O ministro Alexandre Silveira (PSD) rebateu as declarações, chamando-as de “demagogia”. “Enquanto o governador de Minas Gerais cobra um dos IPVAs mais caros do Brasil, também discursa fingindo que não aumentou imposto de produtos no estado.”

O DPVAT foi extinto em 2020, mas um projeto aprovado em 2023 reintroduziu o imposto, agora rebatizado como SPVAT, com previsão de cobrança a partir de 2025.

Haddad voltu a criticar a postura de Zema em relação à renegociação da dívida de Minas Gerais com a União em dezembro. O ministro mencionou que Zema tem adotado uma conduta conflitiva, dificultando as negociações.

“Dos R$ 160 bilhões que Minas deve, um terço da dívida foi contraída no governo Zema. Inexplicavelmente, ao invés de se aliar ao presidente Pacheco para resolver o problema, ataca nas redes sociais e na imprensa”, afirmou Haddad.

Trégua

Se o ano ficou marcado por trocas de farpas e acusações, pelo menos em um momento a trégua prevaleceu entre o governo estadual e o presidente. Em junho, durante um evento em Belo Horizonte para o anúncio de investimentos, Mateus Simões representou o governador e foi vaiado quando chamado ao palco para discursar. O presidente Lula precisou intervir.

“O vice-governador não está aqui só porque quer. Ele está aqui porque nós o convidamos. Então, como nós, pernambucanos e mineiros, somos muito gentis, temos que respeitar quem vem à nossa casa. Pode falar, governador”, afirmou Lula, que deixou sua cadeira no palco e falou ao microfone ao lado de Simões, que devolveu a gentileza.

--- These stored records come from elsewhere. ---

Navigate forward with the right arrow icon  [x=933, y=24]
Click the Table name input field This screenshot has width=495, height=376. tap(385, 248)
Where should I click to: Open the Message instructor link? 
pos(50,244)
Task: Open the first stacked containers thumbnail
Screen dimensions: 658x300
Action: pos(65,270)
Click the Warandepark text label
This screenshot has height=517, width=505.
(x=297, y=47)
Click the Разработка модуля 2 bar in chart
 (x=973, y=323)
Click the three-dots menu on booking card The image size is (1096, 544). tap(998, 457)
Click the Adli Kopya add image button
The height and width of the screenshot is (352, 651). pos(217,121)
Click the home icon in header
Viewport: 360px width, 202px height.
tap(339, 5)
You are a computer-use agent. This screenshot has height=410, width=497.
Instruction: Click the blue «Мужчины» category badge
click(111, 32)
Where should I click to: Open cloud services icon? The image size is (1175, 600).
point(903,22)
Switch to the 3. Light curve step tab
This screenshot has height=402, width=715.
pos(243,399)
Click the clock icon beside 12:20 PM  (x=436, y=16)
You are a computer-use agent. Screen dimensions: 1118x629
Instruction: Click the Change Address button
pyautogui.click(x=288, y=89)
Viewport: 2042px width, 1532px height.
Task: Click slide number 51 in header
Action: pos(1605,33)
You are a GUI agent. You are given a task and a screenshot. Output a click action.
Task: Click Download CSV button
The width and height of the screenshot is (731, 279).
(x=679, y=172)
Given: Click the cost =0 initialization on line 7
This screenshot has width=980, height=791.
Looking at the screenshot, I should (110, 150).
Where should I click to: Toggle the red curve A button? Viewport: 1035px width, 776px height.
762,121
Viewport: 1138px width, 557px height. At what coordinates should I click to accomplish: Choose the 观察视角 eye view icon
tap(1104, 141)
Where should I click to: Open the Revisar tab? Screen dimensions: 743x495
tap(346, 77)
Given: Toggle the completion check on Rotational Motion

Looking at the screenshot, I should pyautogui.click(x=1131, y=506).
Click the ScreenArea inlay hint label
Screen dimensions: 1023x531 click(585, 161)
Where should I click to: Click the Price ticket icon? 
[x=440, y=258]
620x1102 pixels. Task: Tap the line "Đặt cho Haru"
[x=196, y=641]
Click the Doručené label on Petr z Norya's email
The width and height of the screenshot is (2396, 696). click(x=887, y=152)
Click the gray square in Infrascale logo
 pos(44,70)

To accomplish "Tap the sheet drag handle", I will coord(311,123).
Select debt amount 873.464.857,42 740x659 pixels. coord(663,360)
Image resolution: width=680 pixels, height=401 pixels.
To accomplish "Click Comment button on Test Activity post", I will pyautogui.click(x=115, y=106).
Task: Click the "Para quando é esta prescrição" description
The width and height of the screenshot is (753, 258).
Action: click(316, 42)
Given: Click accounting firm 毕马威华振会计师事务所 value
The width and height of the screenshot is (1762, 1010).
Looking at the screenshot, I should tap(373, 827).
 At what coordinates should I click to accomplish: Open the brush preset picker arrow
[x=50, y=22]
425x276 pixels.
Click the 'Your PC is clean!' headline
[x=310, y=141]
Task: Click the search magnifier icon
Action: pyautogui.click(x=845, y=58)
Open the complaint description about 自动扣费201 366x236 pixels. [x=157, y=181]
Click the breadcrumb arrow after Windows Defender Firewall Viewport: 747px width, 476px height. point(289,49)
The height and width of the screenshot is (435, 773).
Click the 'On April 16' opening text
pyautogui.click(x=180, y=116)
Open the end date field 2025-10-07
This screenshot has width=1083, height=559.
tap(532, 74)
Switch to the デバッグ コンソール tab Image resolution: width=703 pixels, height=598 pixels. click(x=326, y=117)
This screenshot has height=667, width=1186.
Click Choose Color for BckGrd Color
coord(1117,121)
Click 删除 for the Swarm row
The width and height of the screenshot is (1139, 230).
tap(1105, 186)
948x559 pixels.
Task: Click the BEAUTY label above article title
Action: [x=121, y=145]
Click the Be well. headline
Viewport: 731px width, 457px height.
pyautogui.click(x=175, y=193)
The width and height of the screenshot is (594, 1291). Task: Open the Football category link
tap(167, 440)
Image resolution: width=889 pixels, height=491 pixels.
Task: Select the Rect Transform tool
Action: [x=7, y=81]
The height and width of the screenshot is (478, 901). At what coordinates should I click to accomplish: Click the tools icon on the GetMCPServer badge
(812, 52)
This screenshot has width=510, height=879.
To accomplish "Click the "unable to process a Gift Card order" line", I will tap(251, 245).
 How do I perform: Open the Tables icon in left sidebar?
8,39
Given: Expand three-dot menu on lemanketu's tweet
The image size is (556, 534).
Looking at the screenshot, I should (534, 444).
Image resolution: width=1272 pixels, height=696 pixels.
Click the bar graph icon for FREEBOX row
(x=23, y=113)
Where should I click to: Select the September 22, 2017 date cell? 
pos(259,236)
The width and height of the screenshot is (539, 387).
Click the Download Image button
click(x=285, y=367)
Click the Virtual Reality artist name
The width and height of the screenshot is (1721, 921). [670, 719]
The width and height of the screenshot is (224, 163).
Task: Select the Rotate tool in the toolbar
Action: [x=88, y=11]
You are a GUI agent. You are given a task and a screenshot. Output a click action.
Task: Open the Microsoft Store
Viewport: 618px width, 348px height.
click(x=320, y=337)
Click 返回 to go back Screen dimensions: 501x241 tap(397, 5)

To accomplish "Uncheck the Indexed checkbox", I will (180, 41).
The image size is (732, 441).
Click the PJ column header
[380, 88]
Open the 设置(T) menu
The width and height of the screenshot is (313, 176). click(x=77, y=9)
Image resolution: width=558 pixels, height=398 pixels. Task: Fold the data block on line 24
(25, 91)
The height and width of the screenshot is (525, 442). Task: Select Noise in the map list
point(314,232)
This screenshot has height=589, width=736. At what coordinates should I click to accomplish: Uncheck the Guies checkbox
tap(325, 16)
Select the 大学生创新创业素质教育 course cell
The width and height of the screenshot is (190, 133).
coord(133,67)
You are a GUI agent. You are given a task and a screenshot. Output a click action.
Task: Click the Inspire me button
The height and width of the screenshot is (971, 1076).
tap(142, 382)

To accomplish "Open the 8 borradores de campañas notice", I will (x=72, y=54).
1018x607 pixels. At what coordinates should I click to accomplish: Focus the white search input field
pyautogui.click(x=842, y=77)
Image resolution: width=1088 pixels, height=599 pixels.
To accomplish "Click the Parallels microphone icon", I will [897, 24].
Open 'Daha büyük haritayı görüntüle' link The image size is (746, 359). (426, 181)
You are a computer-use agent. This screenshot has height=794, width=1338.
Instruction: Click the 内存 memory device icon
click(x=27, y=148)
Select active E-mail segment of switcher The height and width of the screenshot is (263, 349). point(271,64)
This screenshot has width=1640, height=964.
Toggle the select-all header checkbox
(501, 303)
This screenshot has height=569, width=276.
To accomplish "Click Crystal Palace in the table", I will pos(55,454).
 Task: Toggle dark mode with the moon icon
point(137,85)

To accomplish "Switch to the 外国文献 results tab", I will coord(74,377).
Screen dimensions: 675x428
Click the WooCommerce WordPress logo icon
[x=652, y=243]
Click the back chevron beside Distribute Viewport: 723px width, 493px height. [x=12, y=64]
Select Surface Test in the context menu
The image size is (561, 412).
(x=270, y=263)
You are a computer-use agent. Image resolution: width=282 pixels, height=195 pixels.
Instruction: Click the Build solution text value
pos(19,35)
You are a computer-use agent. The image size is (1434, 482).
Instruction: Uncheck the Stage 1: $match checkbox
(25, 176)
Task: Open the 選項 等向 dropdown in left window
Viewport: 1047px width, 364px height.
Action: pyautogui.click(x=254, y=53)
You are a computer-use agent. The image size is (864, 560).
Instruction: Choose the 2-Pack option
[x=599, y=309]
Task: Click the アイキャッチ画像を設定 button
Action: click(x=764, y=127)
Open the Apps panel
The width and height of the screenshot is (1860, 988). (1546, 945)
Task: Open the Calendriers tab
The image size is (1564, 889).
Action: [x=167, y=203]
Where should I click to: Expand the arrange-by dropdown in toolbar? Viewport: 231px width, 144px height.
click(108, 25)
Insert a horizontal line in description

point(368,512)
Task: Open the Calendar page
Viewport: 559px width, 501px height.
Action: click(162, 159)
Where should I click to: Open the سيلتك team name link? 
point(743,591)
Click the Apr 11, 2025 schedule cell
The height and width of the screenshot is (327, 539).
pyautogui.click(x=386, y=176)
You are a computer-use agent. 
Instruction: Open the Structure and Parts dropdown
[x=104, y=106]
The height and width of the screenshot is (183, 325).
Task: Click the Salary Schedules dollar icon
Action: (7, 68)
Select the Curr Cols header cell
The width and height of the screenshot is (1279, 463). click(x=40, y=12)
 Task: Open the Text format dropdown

“Presidente Lula, muito obrigado mais uma vez por estar em Minas Gerais. Recebemos aqui o senhor, com muita alegria, principalmente em uma oportunidade como ontem e hoje, em que o senhor vem fazer anúncios importantes para o Estado. Acho que muito antes de qualquer divergência política e partidária e ideológica, o importante é colocar Minas Gerais à frente em todos os temas”.